6.      Mubah (boleh)[4]
Hukum ini berdasarkan hadits Rasulullah saw.: “Rasulullah saw. ditanya mengenai luqathah emas dan perak. Beliau lalu menjawab, “Kenalilah pengikat dan kemasannya, kemudian umumkan selama setahun. Jika kamu tidak mengetahui (pemiliknya), gunakanlah dan hendaklah menjadi barang titipan padamu. Jika suatu hari nanti orang yang mencarinya dating, berikan kepadanya.” (HR. Bukhari Muslim)
C.     Rukun
Rukun luqathah ada 3, yakni kehilangan, orang yang menemukan, dan barang temuan.
Ibnu Muflih membagi luqathah kepada 4 macam, yaitu:
1.      Sesuatu yang tidak diminati oleh kalangan menengah, seperti cambuk dan uang recehan. Luqathah seperti ini boleh dimiliki tanpa diumumkan.
2.      Hewan yang tersesat yang tidak memerlukan perlindungan, seperti binatang buas yang masih kecil, burung dan lain sebagainya. Luqathah semacam ini tidak boleh diambil.
3.      Luqathah di tanah suci haram diambil, kecuali bagi orang yang hendak mengumumkan selamanya.
4.      Harta dan hewan yang hilang selain yang disebutkan di atas boleh diambil dengan diumumkan lebih dahulu selama satu tahun.

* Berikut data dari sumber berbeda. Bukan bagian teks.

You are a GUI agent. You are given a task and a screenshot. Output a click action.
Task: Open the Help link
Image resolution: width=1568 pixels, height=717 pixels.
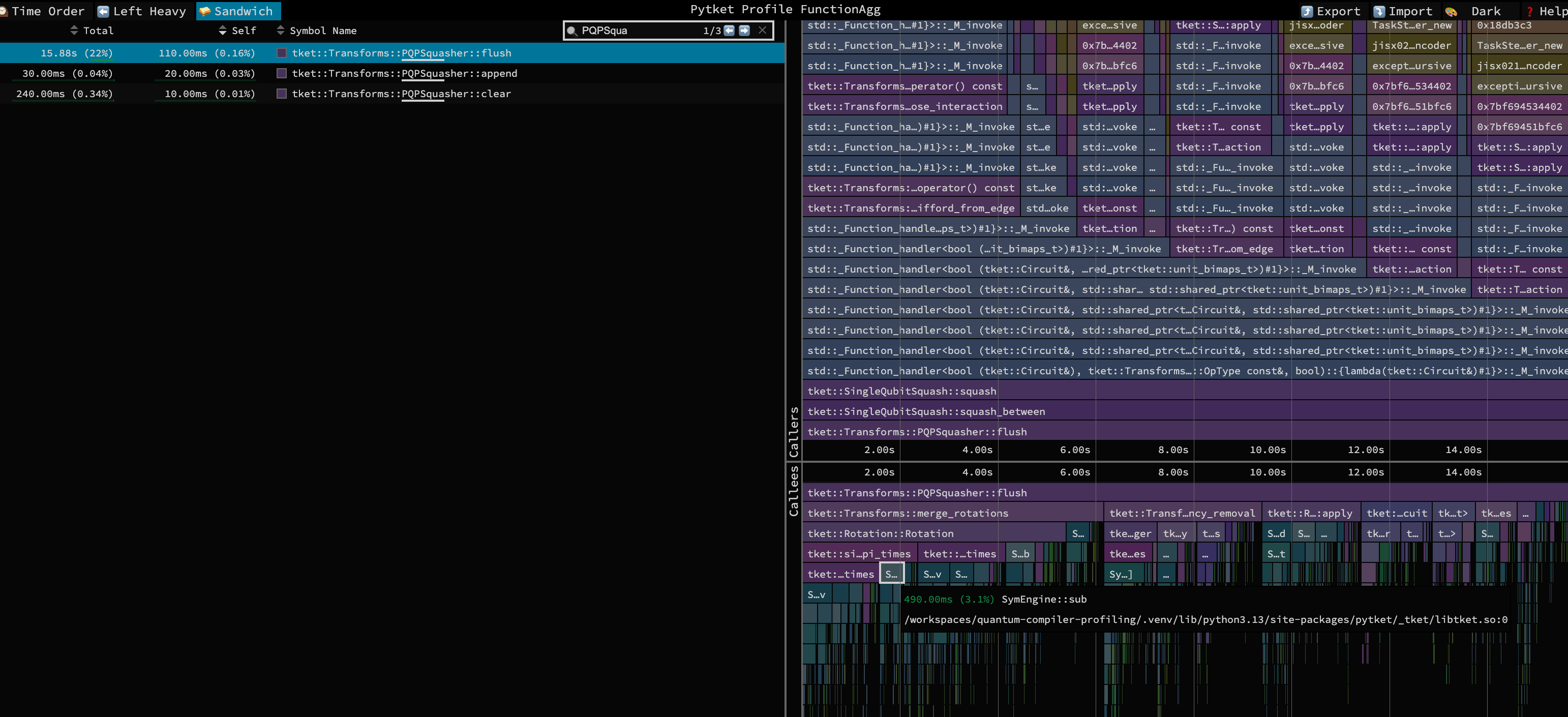1547,11
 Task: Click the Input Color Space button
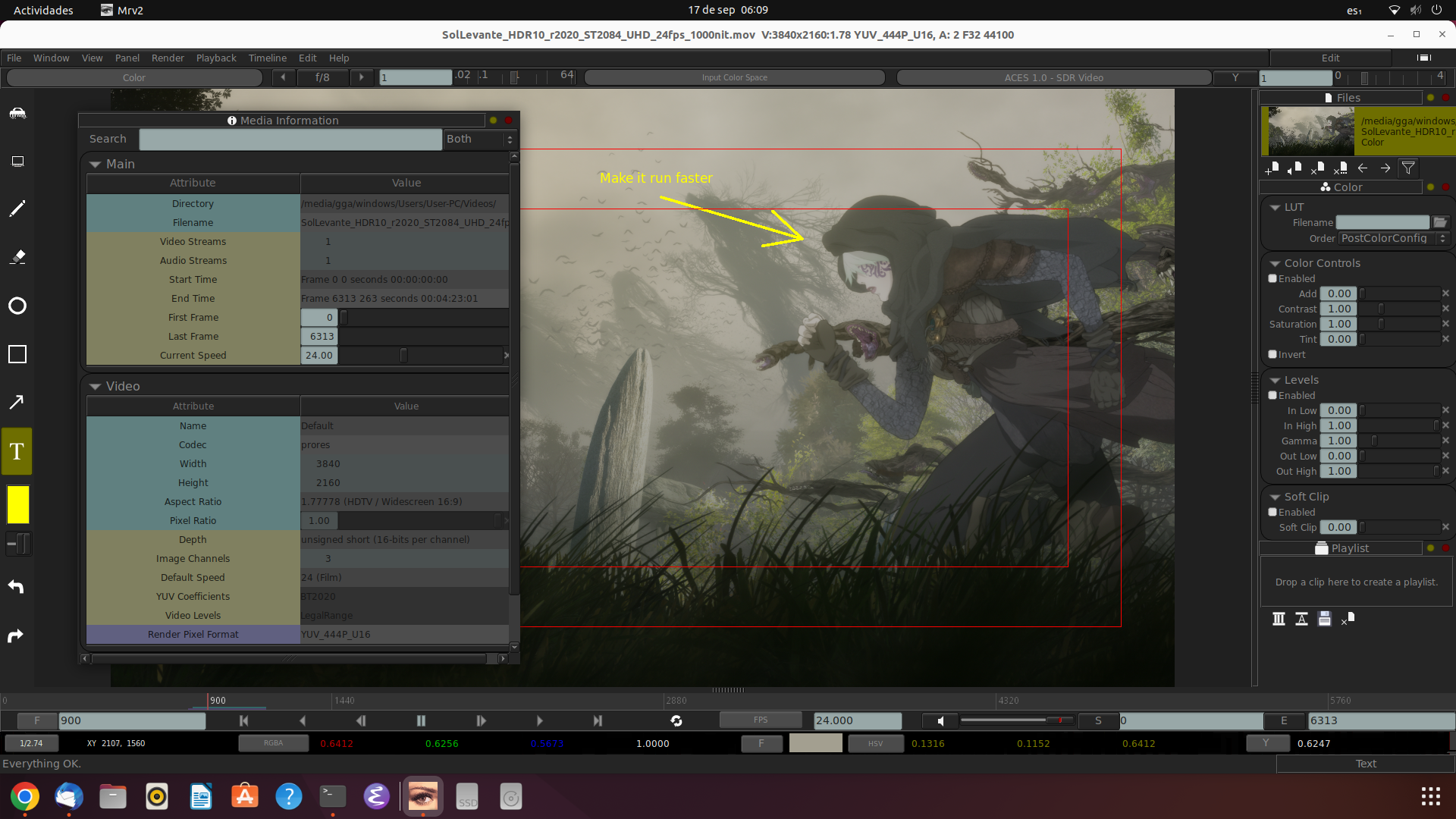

D.     Macam-macam Benda yang Diperoleh
Terdapat macam-macam benda yang dapat ditemukan oleh manusia, macam-macam benda temuan itu adalah sebagai berikut:[5]
1.      Benda-benda tahan lama, yaitu benda-benda yang dapat disimpan dalam waktu yang lama.
2.      Benda-benda yang tidak tahan lama, yakni benda-benda yang tidak dapat disimpan pada waktu yang lama. Benda-benda seperti ini boleh dimakan atau dijual supaya tidak tersia-siakan. Bila kemudian baru datang pemiliknya, maka penemu wajib mengembalikannya atau uang seharga benda-benda yang dijual atau dimakan.
3.      Benda-benda yang memerlukan perawatan.
4.      Benda-benda yang memerlukan perberlanjaan, seperti binatang. Pada hakikatnya binatang-binatang itu tidak dinamakan al-luqathah, tetapi disebut al-dhalalah, yakni binatang-binatang yang tersesat atau kesasar.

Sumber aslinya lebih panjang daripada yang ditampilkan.